[Stored data]
====

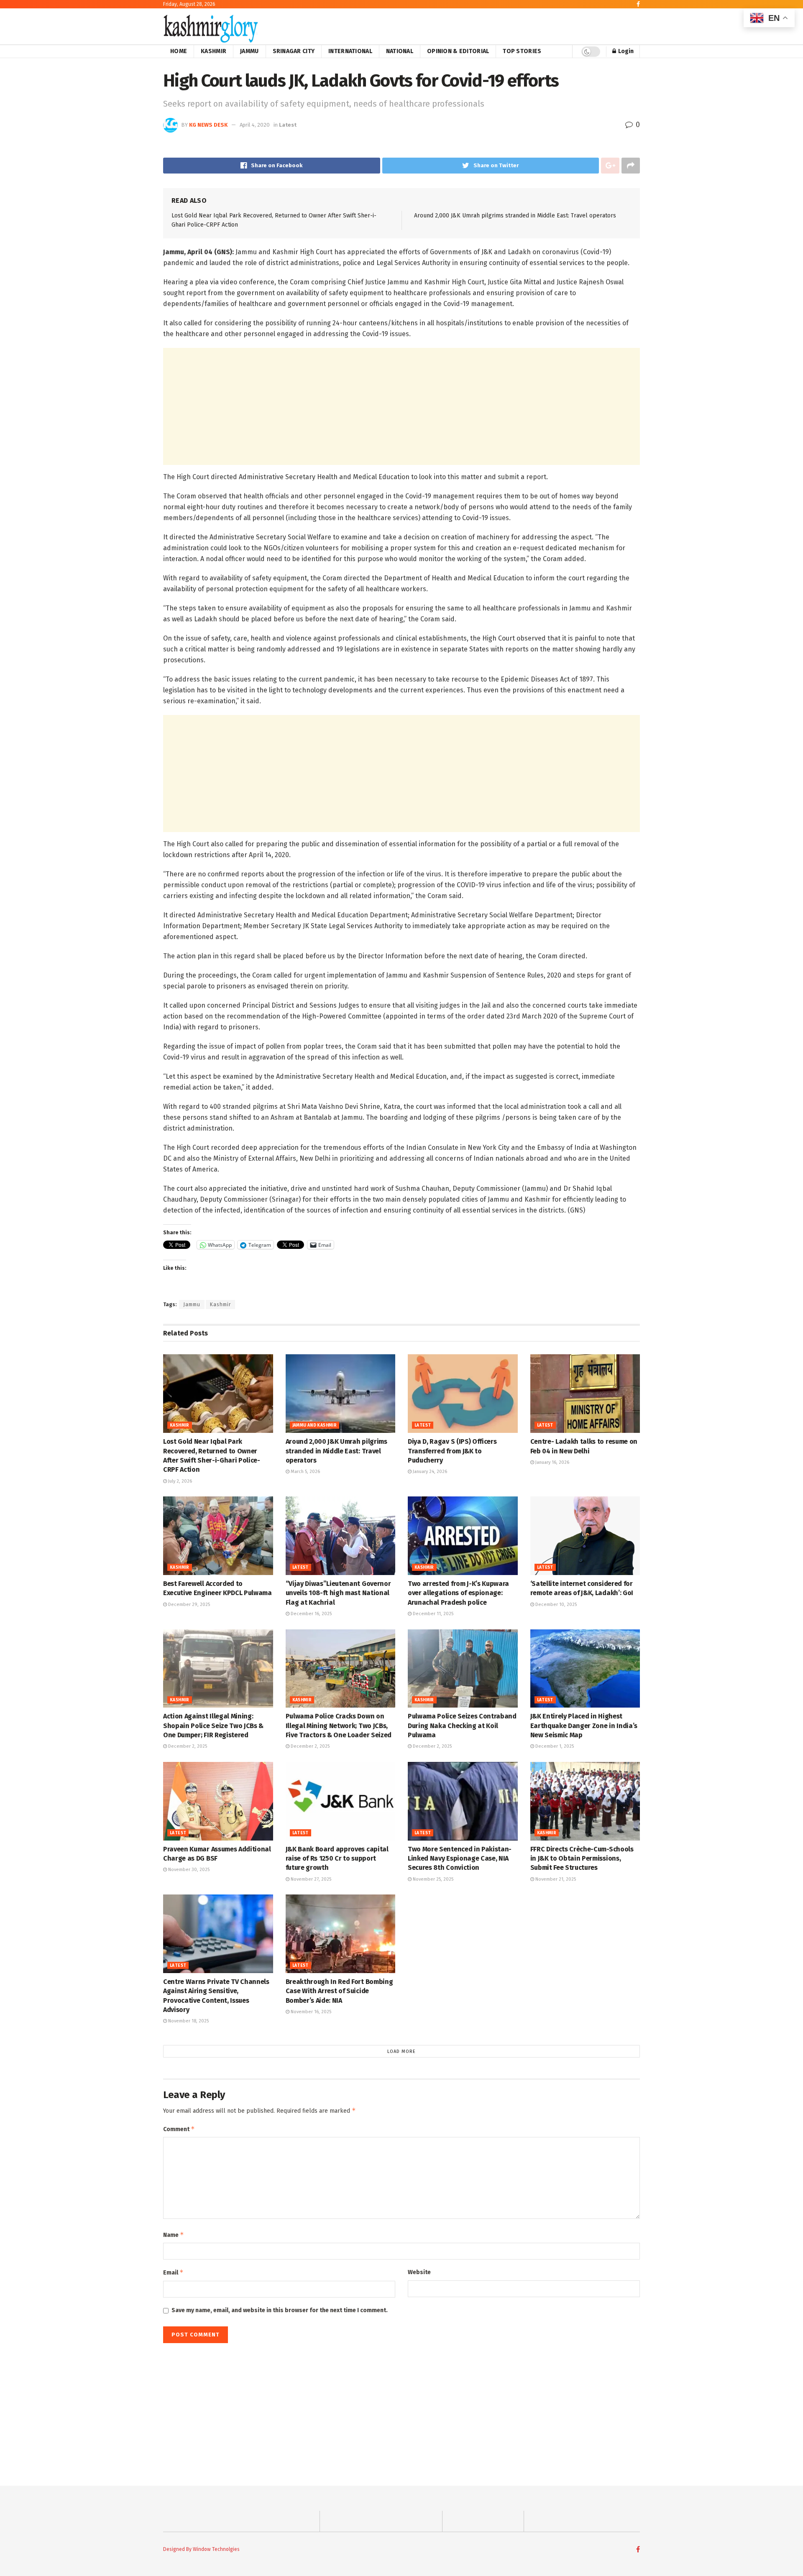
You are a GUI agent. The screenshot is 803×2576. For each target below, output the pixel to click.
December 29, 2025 (188, 1604)
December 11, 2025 (432, 1613)
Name (173, 2235)
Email (173, 2272)
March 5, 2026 (304, 1471)
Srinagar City (294, 51)
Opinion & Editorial (458, 51)
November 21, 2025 (555, 1879)
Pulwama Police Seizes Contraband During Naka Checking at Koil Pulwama (462, 1725)
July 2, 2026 (179, 1481)
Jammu (249, 51)
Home (178, 51)
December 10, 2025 (555, 1604)
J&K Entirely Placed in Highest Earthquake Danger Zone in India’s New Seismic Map (583, 1725)
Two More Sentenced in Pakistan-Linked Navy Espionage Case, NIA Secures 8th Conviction (459, 1858)
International (350, 51)
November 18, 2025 (188, 2021)
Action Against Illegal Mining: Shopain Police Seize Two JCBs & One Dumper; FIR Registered (213, 1725)
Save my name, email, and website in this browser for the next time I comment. (279, 2310)
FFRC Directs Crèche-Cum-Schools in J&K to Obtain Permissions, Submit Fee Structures (582, 1858)
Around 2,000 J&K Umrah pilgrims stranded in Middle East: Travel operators (515, 215)
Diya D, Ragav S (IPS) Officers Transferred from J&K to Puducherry (452, 1450)
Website (419, 2272)
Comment (179, 2129)
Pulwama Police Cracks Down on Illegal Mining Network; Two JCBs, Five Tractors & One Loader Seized (338, 1725)
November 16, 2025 (310, 2011)
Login (625, 51)
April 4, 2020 (255, 125)
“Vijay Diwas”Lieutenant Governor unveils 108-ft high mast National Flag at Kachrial (338, 1593)
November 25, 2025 (432, 1879)
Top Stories (522, 51)
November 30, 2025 (188, 1869)
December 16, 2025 (310, 1613)
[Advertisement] (401, 406)
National (399, 51)
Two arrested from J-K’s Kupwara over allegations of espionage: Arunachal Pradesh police (458, 1593)
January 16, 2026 (551, 1462)
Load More (401, 2051)
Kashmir (213, 51)
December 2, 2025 (187, 1746)
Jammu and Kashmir (314, 1425)
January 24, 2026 (429, 1471)
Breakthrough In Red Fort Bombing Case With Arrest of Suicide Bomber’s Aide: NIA (339, 1991)
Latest (288, 125)
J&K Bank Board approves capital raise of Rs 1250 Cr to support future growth (337, 1858)
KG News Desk (208, 125)
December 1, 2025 (554, 1746)
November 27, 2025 (310, 1879)
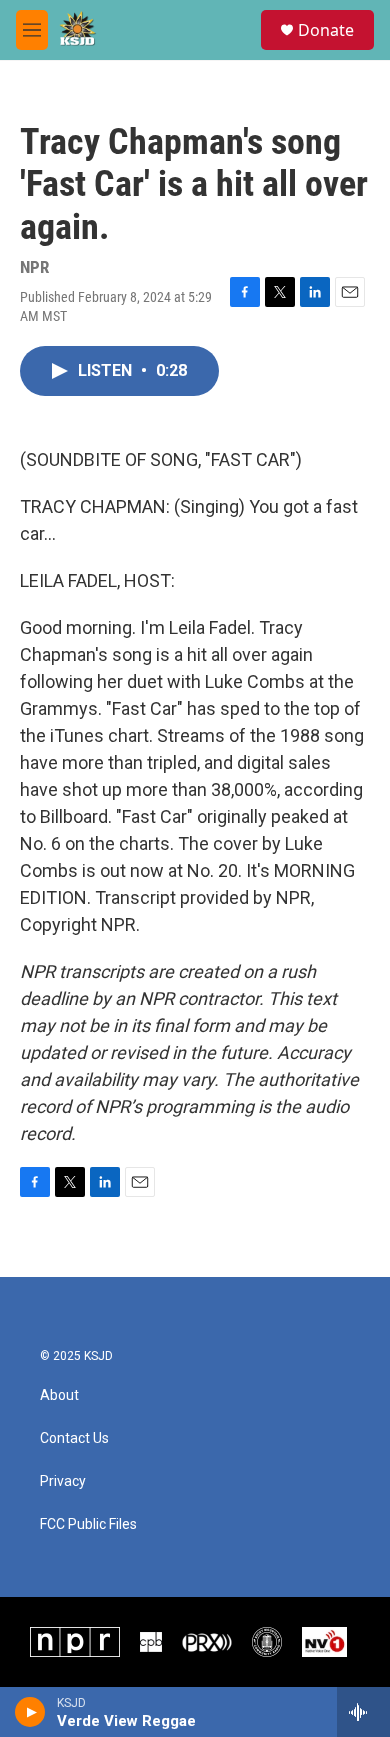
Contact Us (74, 1438)
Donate (326, 30)
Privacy (63, 1481)
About (59, 1395)
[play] (30, 1712)
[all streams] (363, 1712)
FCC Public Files (88, 1524)
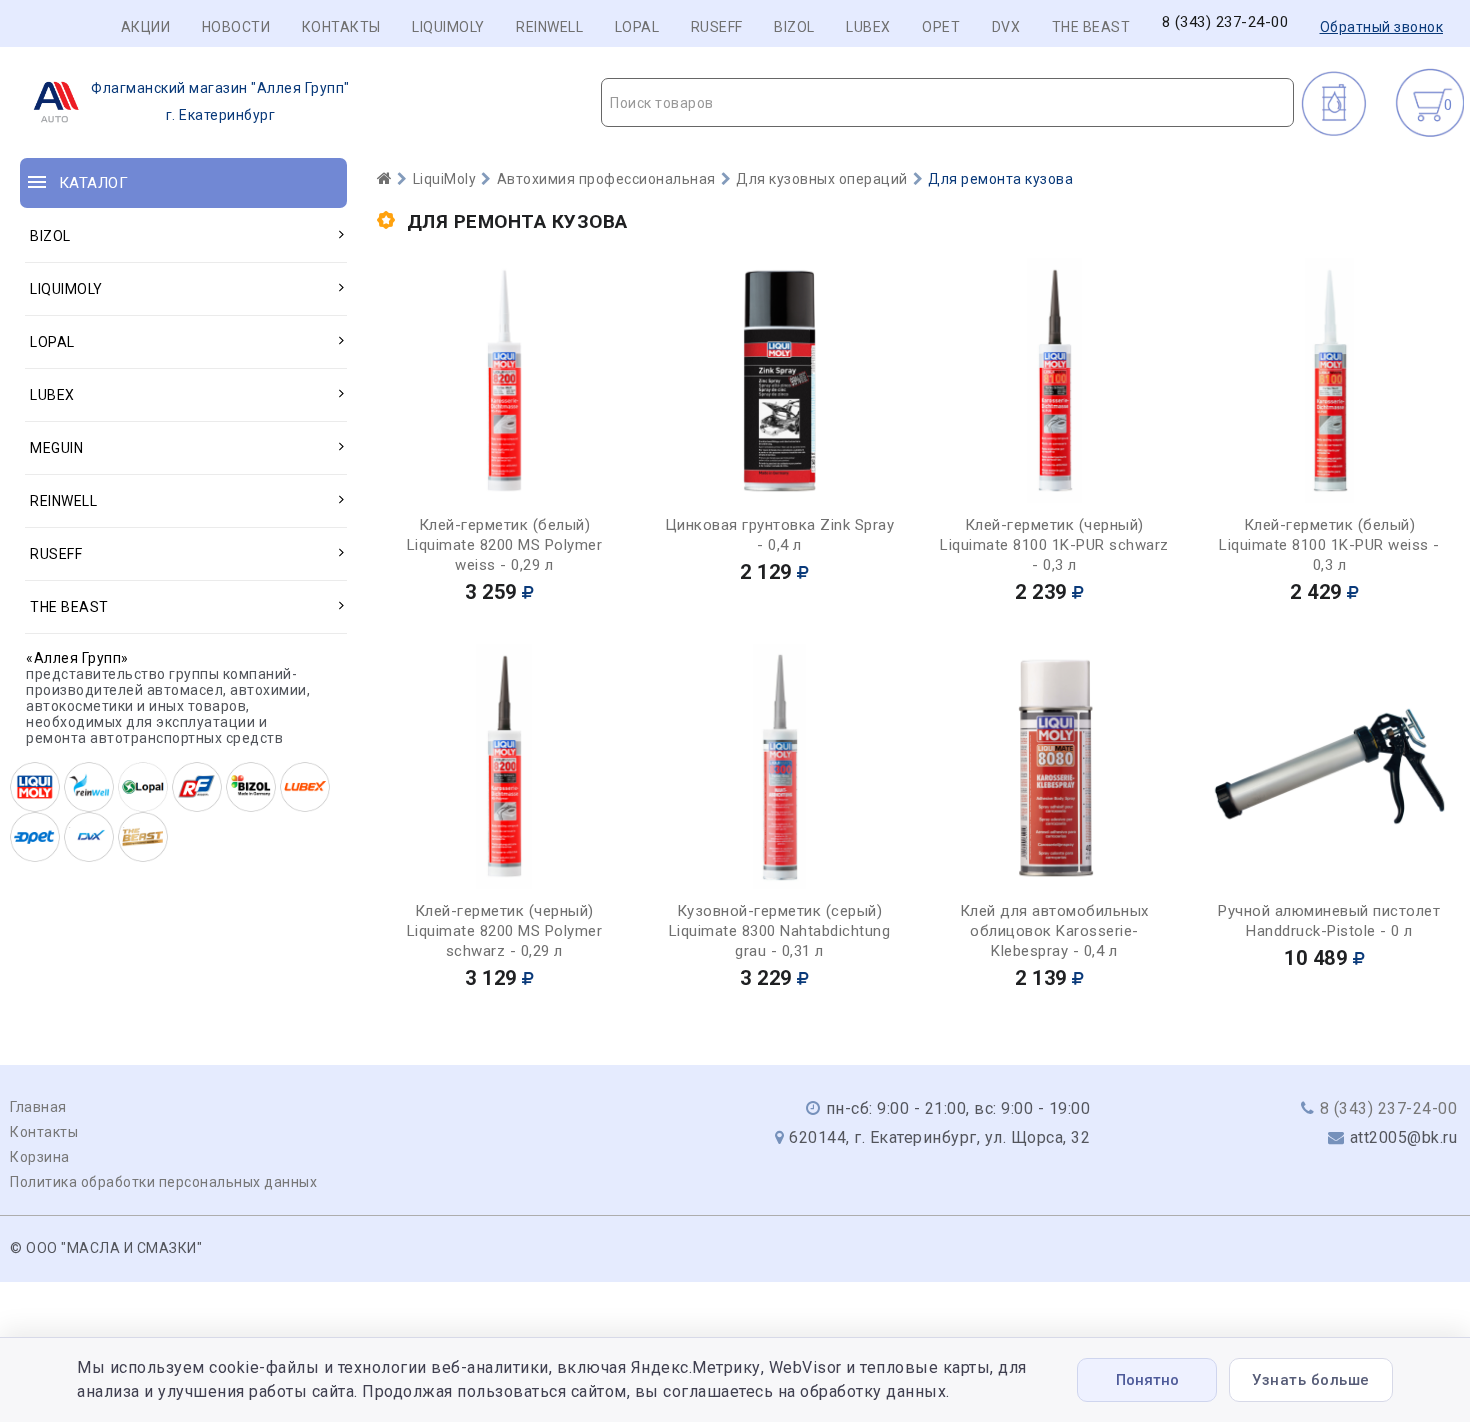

====

### What this task involves
Find each line of the data above that holds the word "JCBs", then copy it.

### Written solution
Action Against Illegal Mining: Shopain Police Seize Two JCBs & One Dumper; FIR Registered (213, 1725)
Pulwama Police Cracks Down on Illegal Mining Network; Two JCBs, Five Tractors & One Loader Seized (338, 1725)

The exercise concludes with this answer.